Your goal
Print all entries below exactly as they appear.

Exercise materials
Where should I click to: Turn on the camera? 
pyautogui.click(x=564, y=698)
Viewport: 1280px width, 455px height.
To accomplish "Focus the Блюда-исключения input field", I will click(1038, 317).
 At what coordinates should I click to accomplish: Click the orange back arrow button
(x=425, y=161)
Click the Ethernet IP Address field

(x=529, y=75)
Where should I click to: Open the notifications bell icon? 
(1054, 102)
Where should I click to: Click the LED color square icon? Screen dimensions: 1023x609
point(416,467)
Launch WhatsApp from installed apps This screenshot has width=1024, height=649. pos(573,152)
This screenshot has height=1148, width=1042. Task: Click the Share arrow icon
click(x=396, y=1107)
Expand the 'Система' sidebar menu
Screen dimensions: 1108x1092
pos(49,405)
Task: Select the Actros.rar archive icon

Problem solution
Where should I click to: Turn on the camera? 
pyautogui.click(x=564, y=698)
Viewport: 1280px width, 455px height.
To accomplish "Focus the Блюда-исключения input field", I will click(1038, 317).
 At what coordinates should I click to accomplish: Click the orange back arrow button
(x=425, y=161)
Click the Ethernet IP Address field

(x=529, y=75)
Where should I click to: Open the notifications bell icon? 
(1054, 102)
Where should I click to: Click the LED color square icon? Screen dimensions: 1023x609
point(416,467)
Launch WhatsApp from installed apps This screenshot has width=1024, height=649. pos(573,152)
This screenshot has height=1148, width=1042. Task: Click the Share arrow icon
click(x=396, y=1107)
Expand the 'Система' sidebar menu
Screen dimensions: 1108x1092
pos(49,405)
Task: Select the Actros.rar archive icon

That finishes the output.